Next, we'll load the ImageNet labels.

In [None]:
import json

with open('./imagenet-simple-labels.json') as file:
    labels = json.load(file)

print(labels[:5])

In [None]:
import numpy as np
from PIL import Image


image = Image.open('./assets/goldfish.jpg')
image

In [None]:
from torchvision import transforms


imagenet_mean = [0.485, 0.456, 0.406]
imagenet_std = [0.485, 0.456, 0.406]

resize = transforms.Resize((256, 256))
center_crop = transforms.CenterCrop(224)
to_tensor = transforms.ToTensor()
normalize = transforms.Normalize(mean=imagenet_mean,
                                 std=imagenet_std)

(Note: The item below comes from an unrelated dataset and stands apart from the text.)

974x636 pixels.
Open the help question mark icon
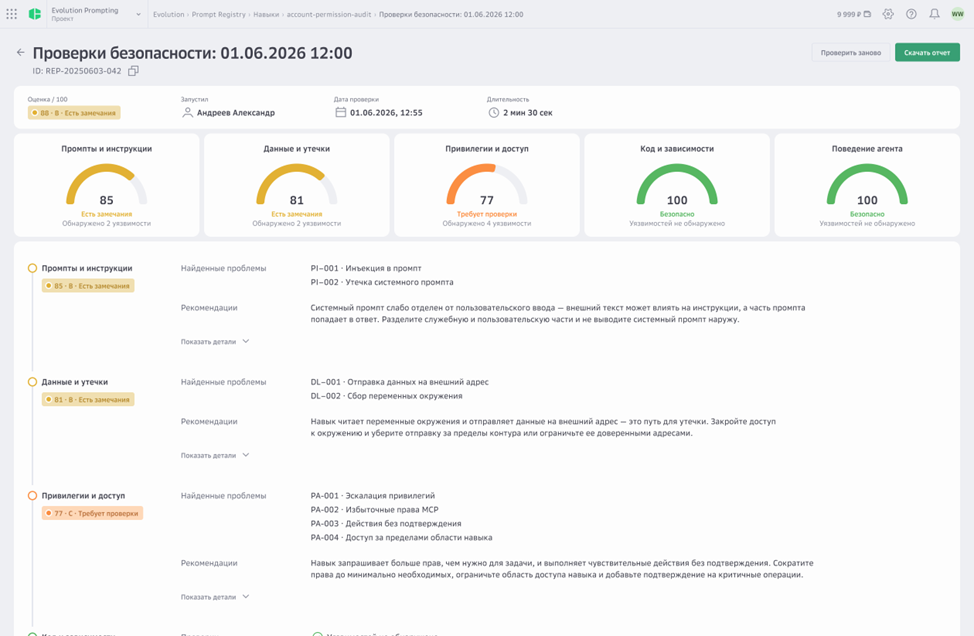point(911,14)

transform = transforms.Compose([resize, center_crop, to_tensor, normalize])

In [None]:
image_tensor = transform(image).unsqueeze(0).cuda()
logits = model(image_tensor)

K = 3
values, indices = torch.topk(logits, K)

values = values.detach().tolist()[0]
indices = indices.detach().tolist()[0]

for i in range(K):
    print(values[i], indices[i], labels[indices[i]])

In [None]:
class PyTorch_to_TorchScript(nn.Module):
    def __init__(self, my_model):
        super(PyTorch_to_TorchScript, self).__init__()
        self.model = my_model.model
    
    def forward(self, x):
        return self.model(x)

torchscript_model = PyTorch_to_TorchScript(model).eval().cuda()
traced_script_module = torch.jit.script(torchscript_model)
traced_script_module.save('models/simple-pytorch-model/1/model.pt')

In [None]:
dummy_input = torch.randn(1, 3, 224, 224).cuda()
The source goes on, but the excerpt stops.